Return each line of the entries that mentions the word "agent".

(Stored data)
_ _ _ _ _ _ _
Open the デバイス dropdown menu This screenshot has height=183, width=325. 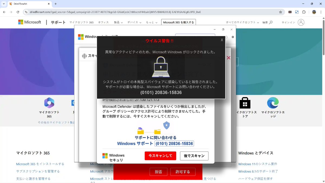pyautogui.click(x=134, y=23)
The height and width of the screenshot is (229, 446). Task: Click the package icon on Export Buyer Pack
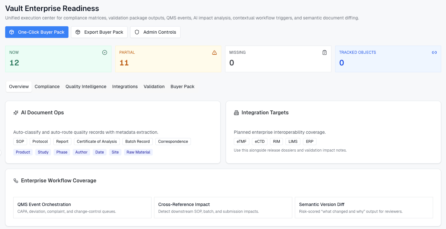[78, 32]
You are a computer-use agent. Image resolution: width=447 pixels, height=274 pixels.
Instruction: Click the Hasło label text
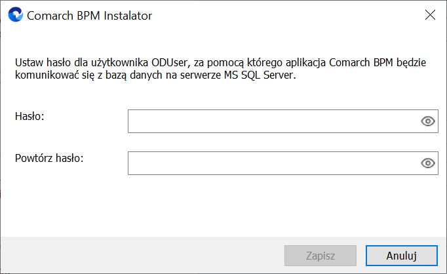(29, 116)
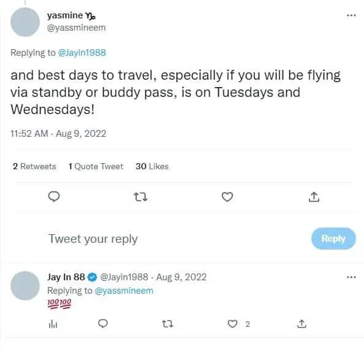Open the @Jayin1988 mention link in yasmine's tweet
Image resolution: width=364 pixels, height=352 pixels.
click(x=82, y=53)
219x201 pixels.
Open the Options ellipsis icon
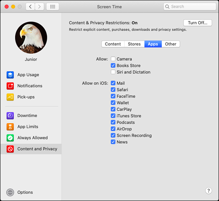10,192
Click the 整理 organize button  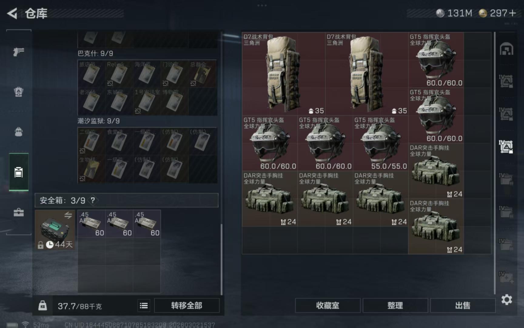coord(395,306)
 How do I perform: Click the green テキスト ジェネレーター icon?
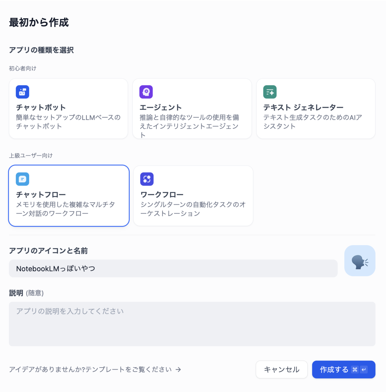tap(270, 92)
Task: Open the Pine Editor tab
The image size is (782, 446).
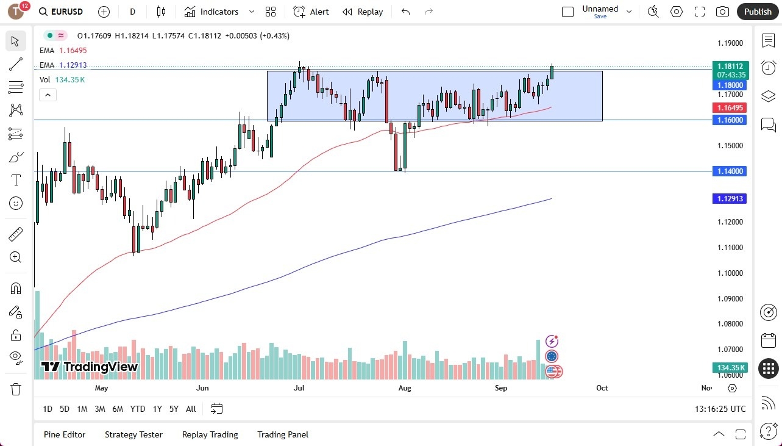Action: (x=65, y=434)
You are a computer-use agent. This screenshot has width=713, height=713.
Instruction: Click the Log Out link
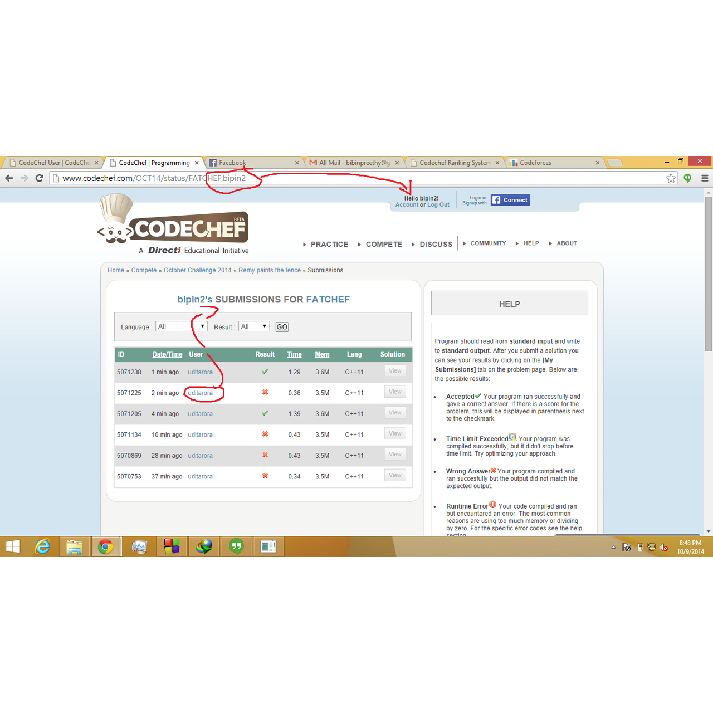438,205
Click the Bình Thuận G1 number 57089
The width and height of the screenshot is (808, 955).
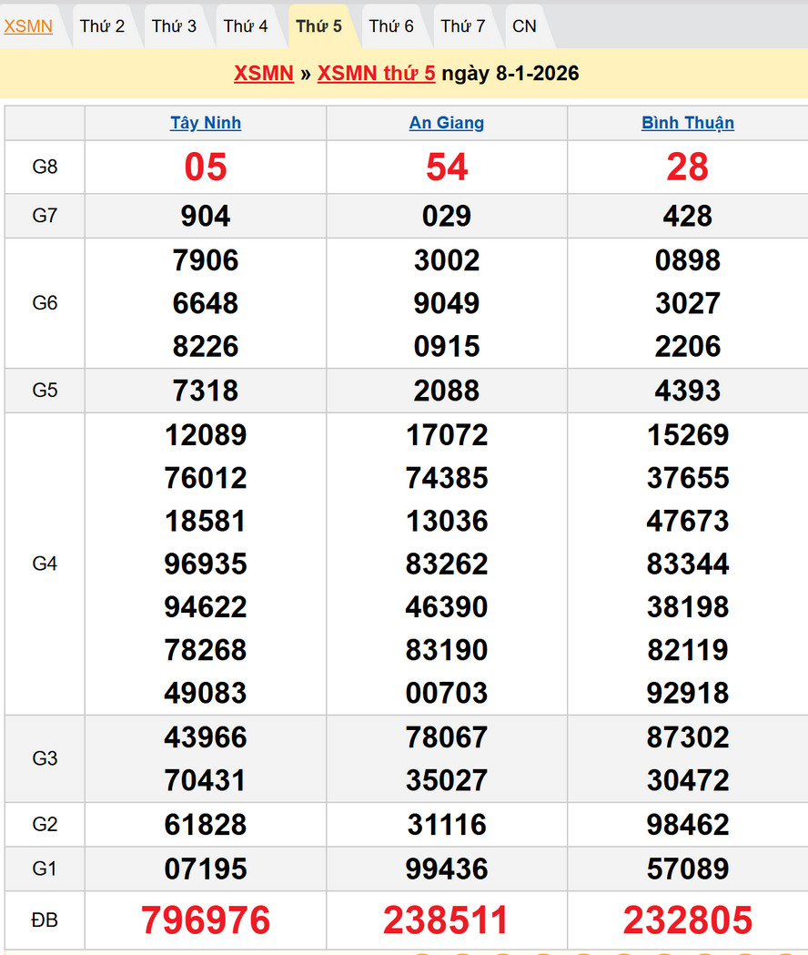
_ _ _ _ _ _ _
◆ RESULT FOR THIS EXERCISE ◆
You are a computer-use agent. Image resolution: width=447 pixels, height=274 pixels.
You are a computer-use agent. This screenshot has width=713, height=713.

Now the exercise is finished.